Pair Corralation between F M and University Bancorp

Given the investment horizon of 90 days F M Bank is expected to generate 1.86 times more return on investment than University Bancorp. However, F M is 1.86 times more volatile than University Bancorp. It trades about 0.2 of its potential returns per unit of risk. University Bancorp is currently generating about 0.04 per unit of risk. If you would invest  2,312  in F M Bank on August 18, 2025 and sell it today you would earn a total of  383.00  from holding F M Bank or generate 16.57% return on investment over 90 days.
Time Period3 Months [change]
DirectionMoves Together 
StrengthSignificant
Accuracy100.0%
ValuesDaily Returns

F M Bank  vs.  University Bancorp

 Performance 
       Timeline  
F M Bank 

Risk-Adjusted Performance

Solid

 
Weak
 
Strong
Compared to the overall equity markets, risk-adjusted returns on investments in F M Bank are ranked lower than 16 (%) of all global equities and portfolios over the last 90 days. In spite of very conflicting fundamental drivers, F M displayed solid returns over the last few months and may actually be approaching a breakup point.
University Bancorp 

Risk-Adjusted Performance

Soft

 
Weak
 
Strong
Compared to the overall equity markets, risk-adjusted returns on investments in University Bancorp are ranked lower than 3 (%) of all global equities and portfolios over the last 90 days. Despite somewhat strong forward indicators, University Bancorp is not utilizing all of its potentials. The latest stock price disturbance, may contribute to short-term losses for the investors.

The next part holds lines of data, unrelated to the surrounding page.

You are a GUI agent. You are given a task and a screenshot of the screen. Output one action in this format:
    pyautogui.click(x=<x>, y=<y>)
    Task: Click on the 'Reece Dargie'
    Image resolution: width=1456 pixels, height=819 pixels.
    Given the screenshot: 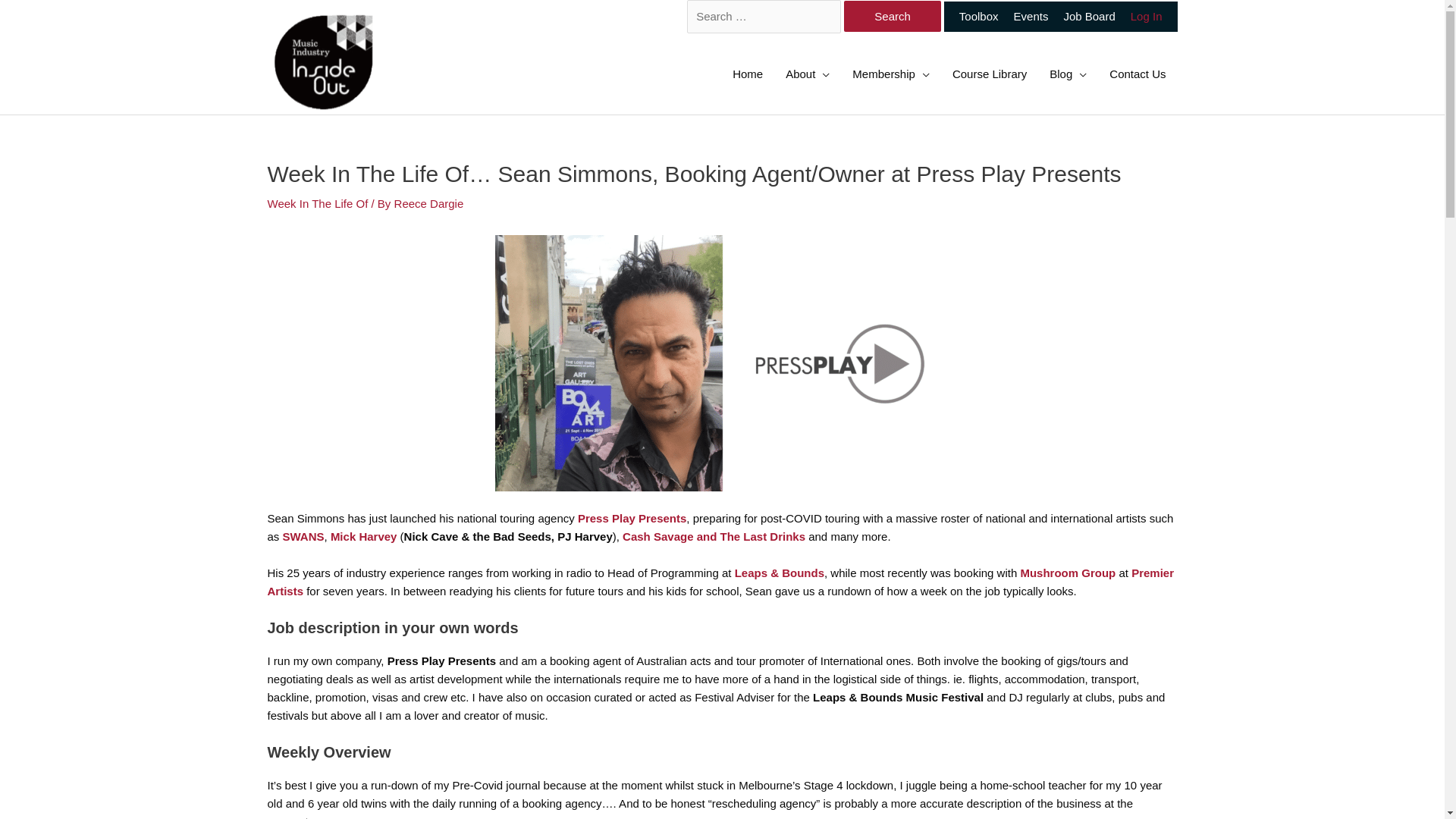 What is the action you would take?
    pyautogui.click(x=428, y=202)
    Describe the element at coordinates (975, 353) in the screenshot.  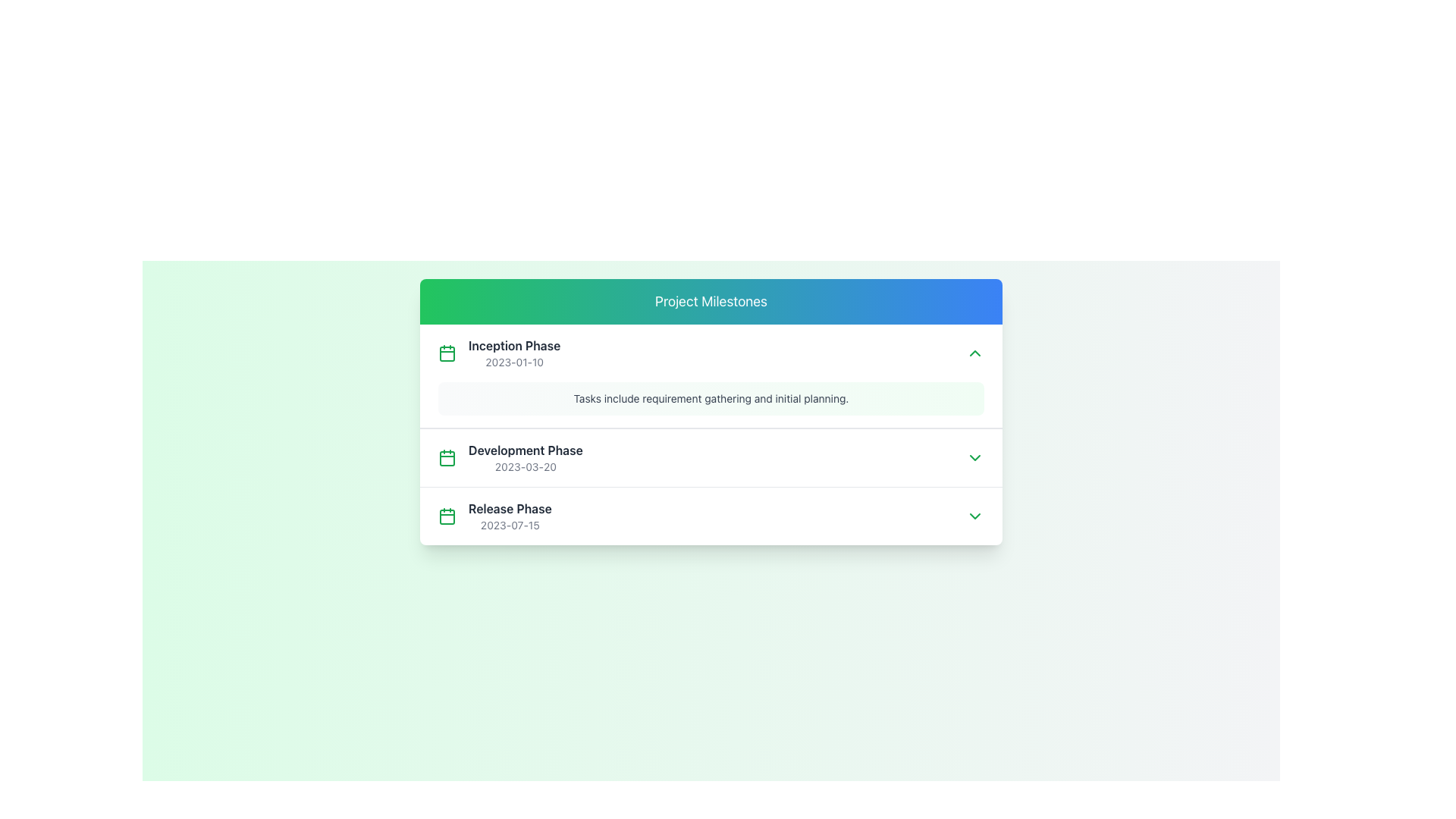
I see `the toggle button in the top row of the milestone list under 'Project Milestones'` at that location.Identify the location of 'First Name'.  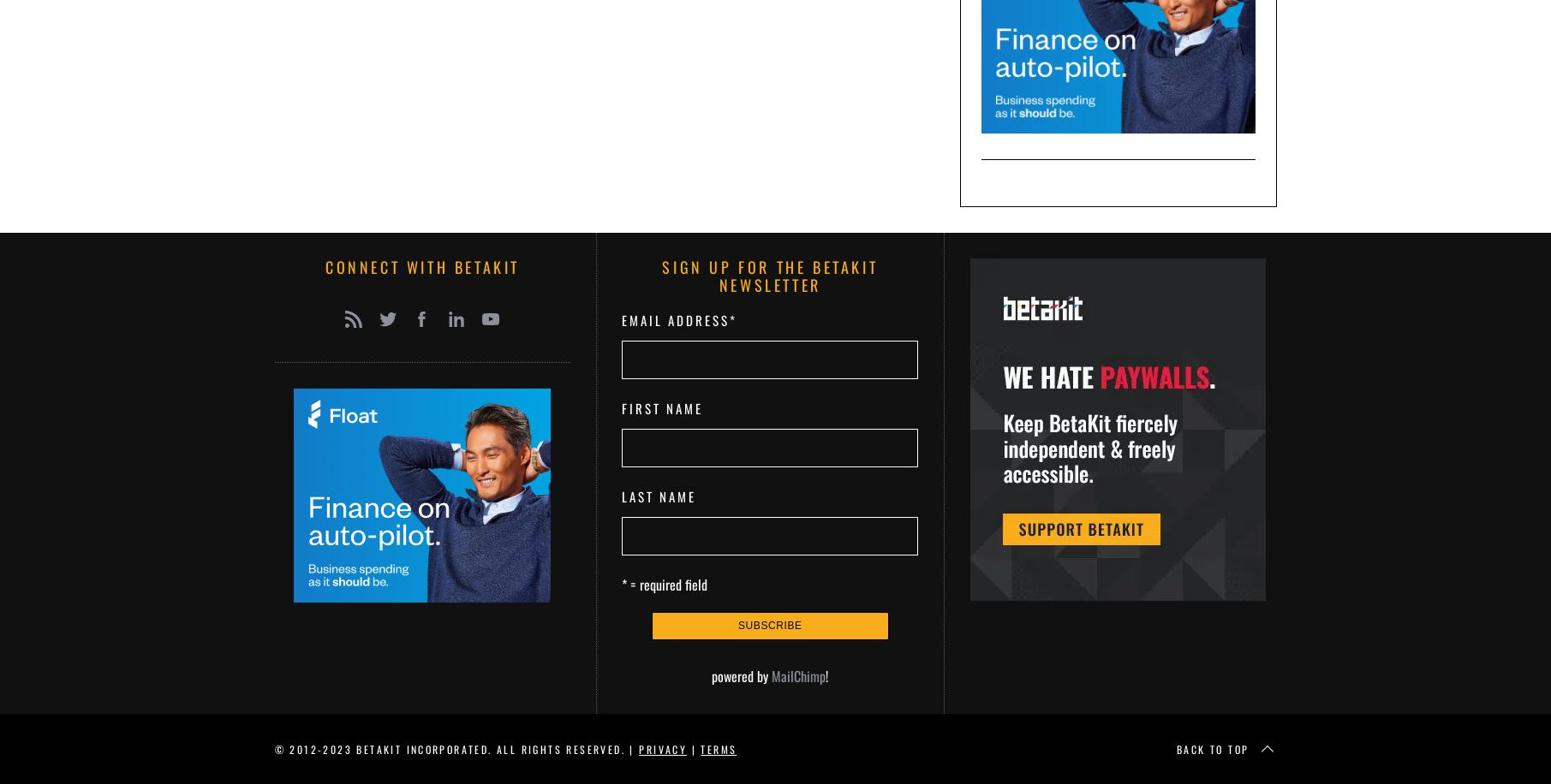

F M and University Bancorp Volatility Contrast

   Predicted Return Density   
       Returns  

Pair Trading with F M and University Bancorp

The main advantage of trading using opposite F M and University Bancorp positions is that it hedges away some unsystematic risk. Because of two separate transactions, even if F M position performs unexpectedly, University Bancorp can make up some of the losses. Pair trading also minimizes risk from directional movements in the market. For example, if an entire industry or sector drops because of unexpected headlines, the short position in University Bancorp will offset losses from the drop in University Bancorp's long position.
The idea behind F M Bank and University Bancorp pairs trading is to make the combined position market-neutral, meaning the overall market's direction will not affect its win or loss (or potential downside or upside). This can be achieved by designing a pairs trade with two highly correlated stocks or equities that operate in a similar space or sector, making it possible to obtain profits through simple and relatively low-risk investment.
Check out your portfolio center.
Note that this page's information should be used as a complementary analysis to find the right mix of equity instruments to add to your existing portfolios or create a brand new portfolio. You can also try the Fundamentals Comparison module to compare fundamentals across multiple equities to find investing opportunities.